◆ **Kurze Übung 1**:
An welchen beiden Tagen übernimmt «XY gelöst» laut dem Interview über die Sendung den Sendeplatz von «Aktenzeichen XY… ungelöst»?

:: Dokument

Hallo Herr Voss! Im August 2022 strahlte das ZDF vier Folgen von «XY gelöst» am Freitagabend aus. Die Reichweiten waren super, selbst bei den jungen Zuschauern wurden gute Werte verbucht. Was haben Sie intern für ein Resümee gezogen?
Wir waren zunächst mal stolz drauf, dass unser Format so gut ankommt bei den Zuschauerinnen und Zuschauern. Die Entscheidung, mit «XY gelöst» nach Draußen zu gehen, an die Orte des Verbrechens und mit den Ermittlern über die Umstände der Taten zu sprechen, ging auf. Die zweite Staffel wir noch etwas emotionaler und detailreicher, ohne dass wir von unserer seriösen und faktenbasierten Erzählweise abweichen. Wo «XY» draufsteht, ist auch «XY» drin!

Obwohl die Werte so toll waren, übernehmen Sie am 5. und 12. Juli den Sendeplatz von «Aktenzeichen XY… ungelöst». Wollen Sie und Ihr Team noch höher hinaus?
Wir sind Teil der «XY»-Familie und unsere Sendungen basieren auf denselben Prinzipien wie «Aktenzeichen XY… ungelöst». Wir zeichnen Verbrechen nach, ohne zu dramatisieren oder zu verfälschen, haben eine Relevanz. Wenn die Zuschauer True Crime in Hollywood-Manier suchen, sind sie bei uns falsch. Zum Glück gibt es so viele Menschen, die die Wahrheit hinter den aufgeklärten Verbrechen interessiert und deshalb hoffentlich auch auf dem traditionellen «XY»-Sendeplatz am Mittwoch einschalten. Auch dass wir zwei Folgen nacheinander zeigen mit zwei unterschiedlichen Fällen, ist neu. 90 Minuten «XY gelöst» am Stück, das ist ein spannendes Experiment.

Bereits seit dem 28. Juni sind die Folgen vorab in der ZDFmediathek zu sehen. Ist das nicht hinderlich, wenn man den Mittwochabend bekommt?

::::
:: Bereitgestellte Daten

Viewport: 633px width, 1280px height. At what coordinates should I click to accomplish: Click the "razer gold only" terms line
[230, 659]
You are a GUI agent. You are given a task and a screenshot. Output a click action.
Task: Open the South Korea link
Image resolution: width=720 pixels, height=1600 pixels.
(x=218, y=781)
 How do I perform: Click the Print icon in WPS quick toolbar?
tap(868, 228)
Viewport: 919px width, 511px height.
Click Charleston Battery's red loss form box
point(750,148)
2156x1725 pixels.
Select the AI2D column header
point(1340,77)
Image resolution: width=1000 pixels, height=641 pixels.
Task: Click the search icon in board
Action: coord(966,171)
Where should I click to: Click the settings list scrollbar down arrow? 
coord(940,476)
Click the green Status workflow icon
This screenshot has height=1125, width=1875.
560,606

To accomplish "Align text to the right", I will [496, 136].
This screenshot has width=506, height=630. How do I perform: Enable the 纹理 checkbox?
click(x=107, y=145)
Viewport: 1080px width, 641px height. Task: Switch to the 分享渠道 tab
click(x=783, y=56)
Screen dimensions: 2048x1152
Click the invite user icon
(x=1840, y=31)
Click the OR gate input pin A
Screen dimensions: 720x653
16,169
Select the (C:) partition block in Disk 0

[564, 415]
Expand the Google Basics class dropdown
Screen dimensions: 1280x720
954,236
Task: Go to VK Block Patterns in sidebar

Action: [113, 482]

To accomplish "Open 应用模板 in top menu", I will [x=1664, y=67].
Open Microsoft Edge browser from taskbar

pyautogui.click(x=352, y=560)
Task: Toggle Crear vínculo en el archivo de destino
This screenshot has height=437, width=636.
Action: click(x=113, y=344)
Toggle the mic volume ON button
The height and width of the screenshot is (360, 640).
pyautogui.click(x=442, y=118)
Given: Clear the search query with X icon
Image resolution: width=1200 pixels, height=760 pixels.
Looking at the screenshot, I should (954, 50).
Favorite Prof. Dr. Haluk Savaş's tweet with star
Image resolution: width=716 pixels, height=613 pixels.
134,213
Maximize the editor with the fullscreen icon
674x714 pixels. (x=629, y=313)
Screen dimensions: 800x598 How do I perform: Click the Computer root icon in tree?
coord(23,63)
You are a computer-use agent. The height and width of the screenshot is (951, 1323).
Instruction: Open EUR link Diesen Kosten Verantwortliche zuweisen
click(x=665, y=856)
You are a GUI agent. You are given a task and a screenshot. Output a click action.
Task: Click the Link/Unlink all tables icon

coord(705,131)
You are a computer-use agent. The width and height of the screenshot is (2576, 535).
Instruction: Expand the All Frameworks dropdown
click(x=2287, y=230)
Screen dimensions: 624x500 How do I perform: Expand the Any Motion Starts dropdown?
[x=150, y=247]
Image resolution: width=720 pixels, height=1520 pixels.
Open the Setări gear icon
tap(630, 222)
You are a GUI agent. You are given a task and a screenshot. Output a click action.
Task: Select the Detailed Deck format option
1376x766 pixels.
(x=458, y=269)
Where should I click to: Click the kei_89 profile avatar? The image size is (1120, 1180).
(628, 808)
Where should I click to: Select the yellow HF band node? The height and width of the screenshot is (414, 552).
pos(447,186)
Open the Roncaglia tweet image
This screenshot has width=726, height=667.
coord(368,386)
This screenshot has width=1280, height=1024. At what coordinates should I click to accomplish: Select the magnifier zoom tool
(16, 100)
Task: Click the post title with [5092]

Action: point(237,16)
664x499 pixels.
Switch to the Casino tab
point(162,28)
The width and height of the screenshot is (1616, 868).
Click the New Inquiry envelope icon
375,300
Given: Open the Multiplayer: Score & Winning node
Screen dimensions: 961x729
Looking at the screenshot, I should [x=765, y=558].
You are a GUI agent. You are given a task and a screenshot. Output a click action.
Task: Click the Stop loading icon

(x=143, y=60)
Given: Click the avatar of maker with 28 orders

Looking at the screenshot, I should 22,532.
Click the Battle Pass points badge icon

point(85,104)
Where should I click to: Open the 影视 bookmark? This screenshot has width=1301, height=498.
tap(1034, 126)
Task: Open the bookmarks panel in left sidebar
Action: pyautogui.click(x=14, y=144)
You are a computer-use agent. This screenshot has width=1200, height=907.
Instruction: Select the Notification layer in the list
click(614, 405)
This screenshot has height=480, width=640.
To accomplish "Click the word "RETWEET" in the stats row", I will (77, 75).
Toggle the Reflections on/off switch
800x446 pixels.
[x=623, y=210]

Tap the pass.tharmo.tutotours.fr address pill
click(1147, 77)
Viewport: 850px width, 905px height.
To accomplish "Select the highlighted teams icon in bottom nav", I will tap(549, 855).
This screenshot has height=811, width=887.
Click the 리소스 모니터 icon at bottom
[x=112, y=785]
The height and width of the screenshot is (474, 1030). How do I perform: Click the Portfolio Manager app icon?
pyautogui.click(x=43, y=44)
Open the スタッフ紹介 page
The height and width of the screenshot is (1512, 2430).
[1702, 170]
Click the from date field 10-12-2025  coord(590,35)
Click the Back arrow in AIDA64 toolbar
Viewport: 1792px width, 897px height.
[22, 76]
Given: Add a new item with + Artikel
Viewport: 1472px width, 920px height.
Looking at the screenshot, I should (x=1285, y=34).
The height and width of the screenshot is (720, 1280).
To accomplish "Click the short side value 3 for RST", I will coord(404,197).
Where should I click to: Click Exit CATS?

::::

◆ **Kurze Übung 2**:
Filtern Sie die Datensätze und geben Sie jede Zeile wieder, in der die Zeichenfolge „list“ vorkommt.

◆ **Erwartete Antwort 1**:
Am 5. und am 12. Juli.

◆ **Erwartete Antwort 2**:
Where should I click to: Click the settings list scrollbar down arrow? 
Instruction: Select the Notification layer in the list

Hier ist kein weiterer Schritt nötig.